On 9/19/22 02:33, Jean Delvare wrote:
Hi Guenter,
A few questions from an old discussion:
On Mon, 8 Aug 2022 04:36:42 -0700, Guenter Roeck wrote:
On 8/5/22 15:07, Jean Delvare wrote:
To be honest, I'm not sold to the idea of a software-emulated
maximum timeout value above what the hardware can do, but if doing
that makes sense in certain situations, then I believe it should be
implemented as a boolean flag (named emulate_large_timeout, for
example) to complement max_timeout instead of a separate time value.
Is there a reason I'm missing, why it was not done that way?
There are watchdogs with very low maximum timeout values, sometimes less than
3 seconds. gpio-wdt is one example - some have a maximum value of 2.5 seconds.
rzn1_wd is even more extreme with a maximum of 1 second. With such low values,
accuracy is important, second-based limits are insufficient, and there is an
actual need for software timeout handling on top of hardware.

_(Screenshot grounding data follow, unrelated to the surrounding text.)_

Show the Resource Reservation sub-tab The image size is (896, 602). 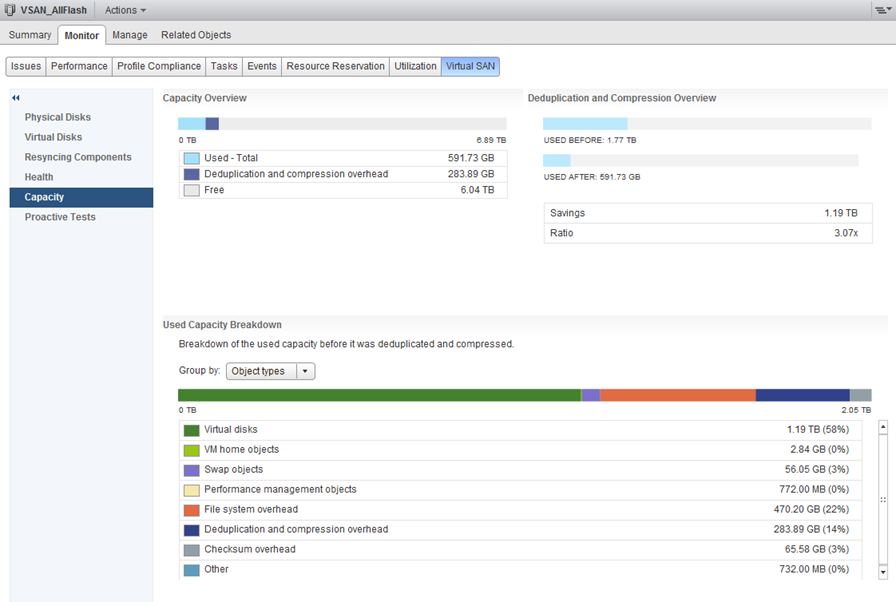coord(335,66)
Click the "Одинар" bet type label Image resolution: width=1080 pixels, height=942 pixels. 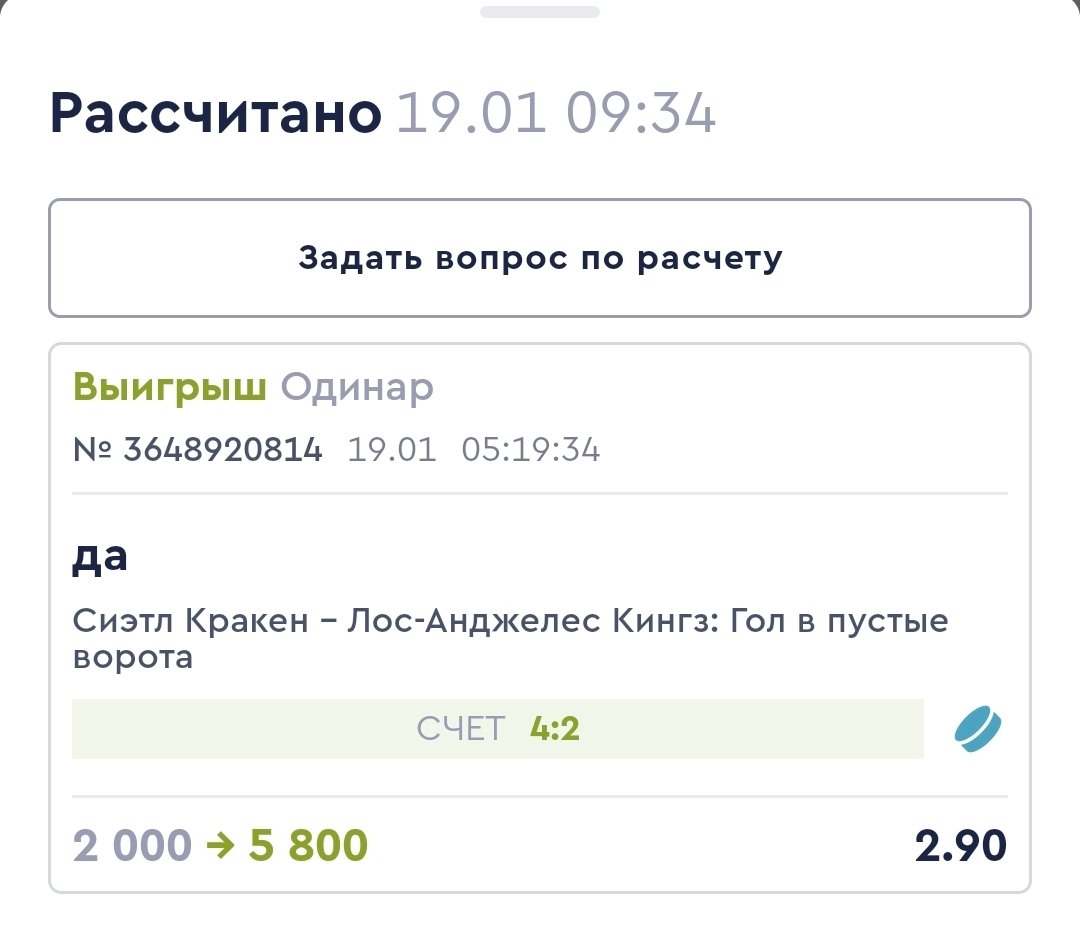(357, 387)
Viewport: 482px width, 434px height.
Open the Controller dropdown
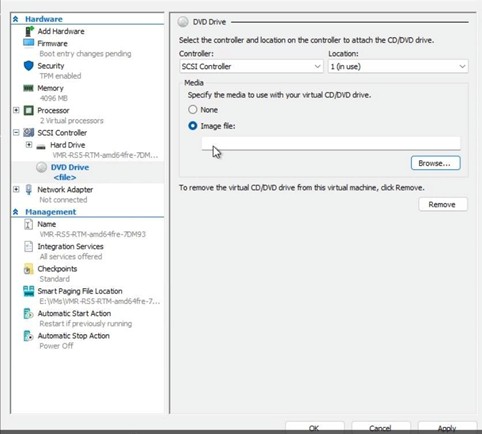[251, 66]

Out of curiosity, what prevents user-space itself from pinging
/dev/watchdog every 0.5 second? I assume hardware using such watchdog
devices is "special" and would be running finely tuned user-space, so
the process pinging /dev/watchdog could be given higher priority or
even real-time status to ensure it runs without delays. Is that not
sufficient?
It took us forever to get the in-kernel support stable, using the right timers
and making sure that the kernel actually executes the code fast enough. Maybe
that would work nowadays from a userspace process with the right permissions,
but I would not trust it. Then there is watchdog support in, for example,
systemd. I would not want to force users to run systemd as high priority
real-time process just to make an odd watchdog work. I also would not want to
tell people that they must not use the systemd watchdog timer to make their
watchdog work.
Also, there is no guarantee that the odd hardware with the weird watchdog hardware
is actually always used in an application where such a fast timeout is needed or
even wanted.
On top of that, the code in the kernel also now supports "ping until opened"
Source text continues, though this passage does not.